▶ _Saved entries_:
_ _ _ _ _ _ _
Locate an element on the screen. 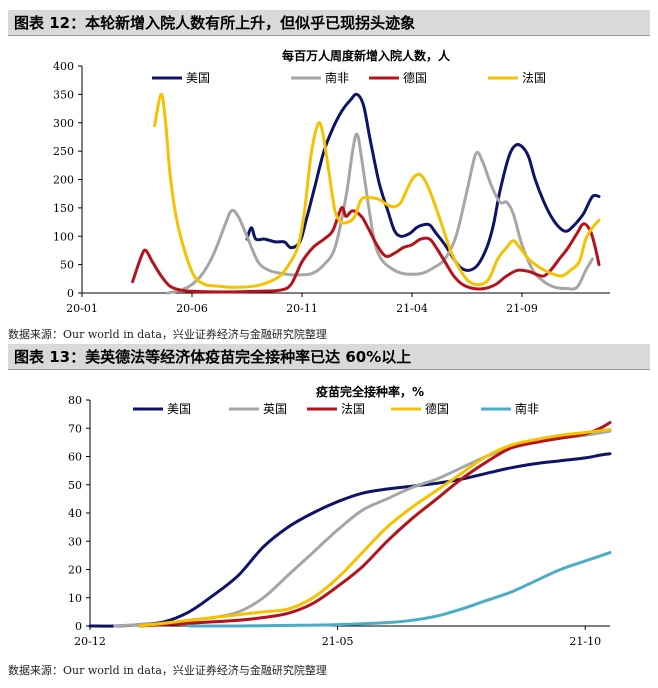  figure-13-source: 数据来源：Our world in data，兴业证券经济与金融研究院整理 is located at coordinates (168, 670).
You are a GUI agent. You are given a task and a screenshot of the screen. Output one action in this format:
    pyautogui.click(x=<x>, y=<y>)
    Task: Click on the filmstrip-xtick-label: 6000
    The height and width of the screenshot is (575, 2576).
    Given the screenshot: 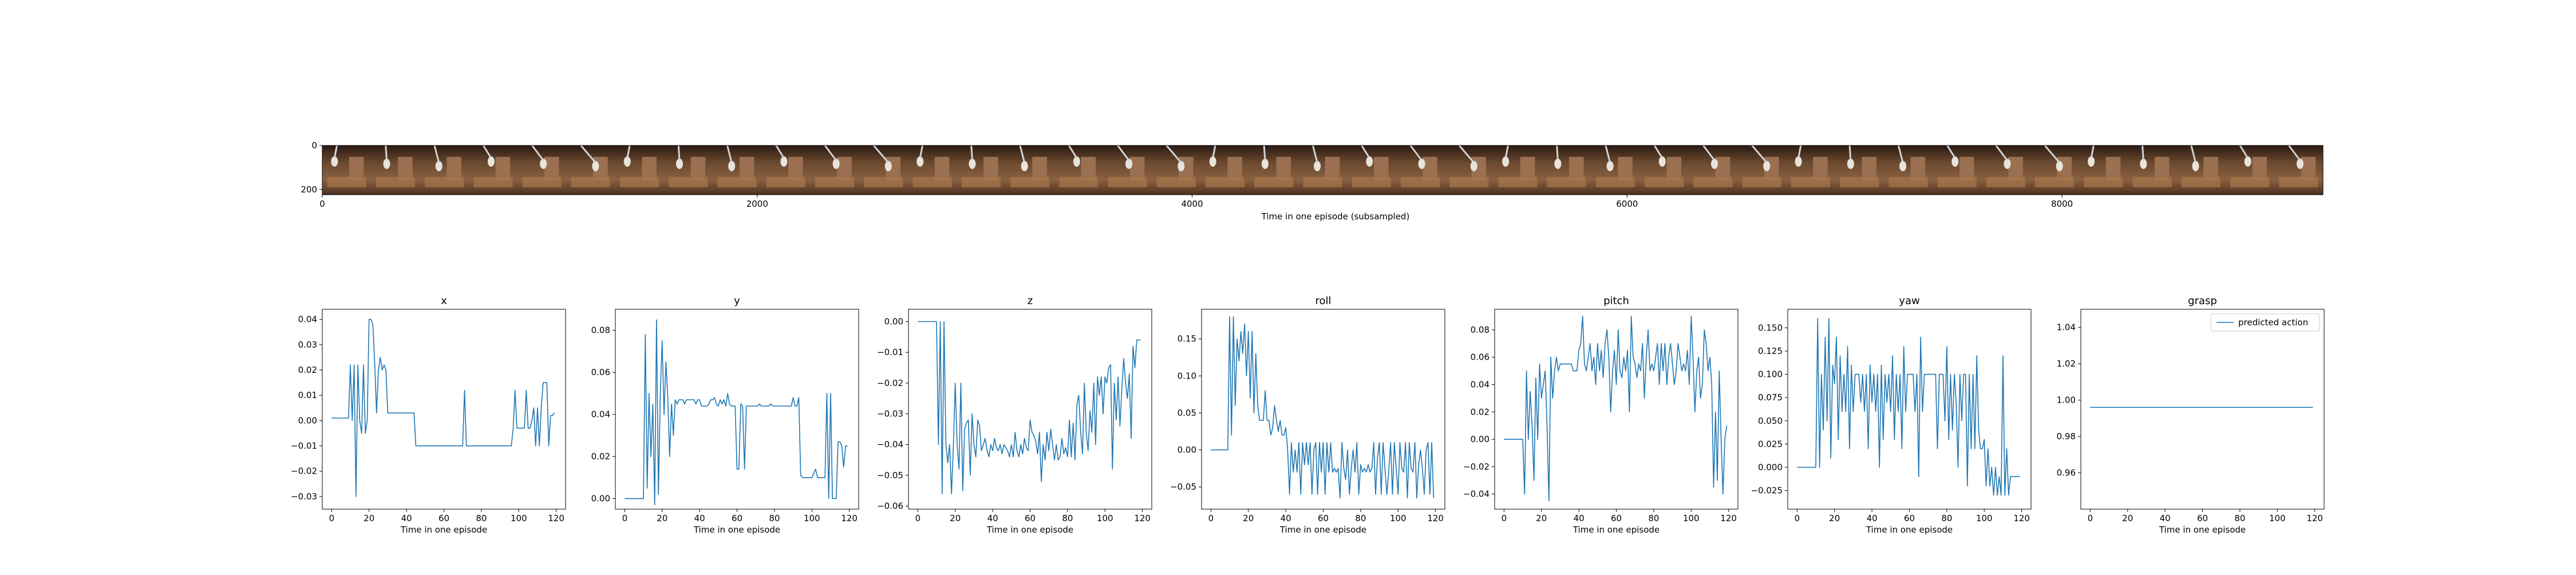 What is the action you would take?
    pyautogui.click(x=1627, y=204)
_ _ _ _ _ _ _
▶ _What needs to be done_: Copy the lines from the one containing "You are a GUI" to the one containing "The height and", changing every "screenshot" to "screen capture" and leaving the rest untouched.

▶ _Task response_:
You are a GUI agent. You are given a task and a screen capture of the screen. Output one action in this format:
    pyautogui.click(x=<x>, y=<y>)
    Task: Click on the filmstrip-xtick-label: 6000
    The height and width of the screen capture is (575, 2576).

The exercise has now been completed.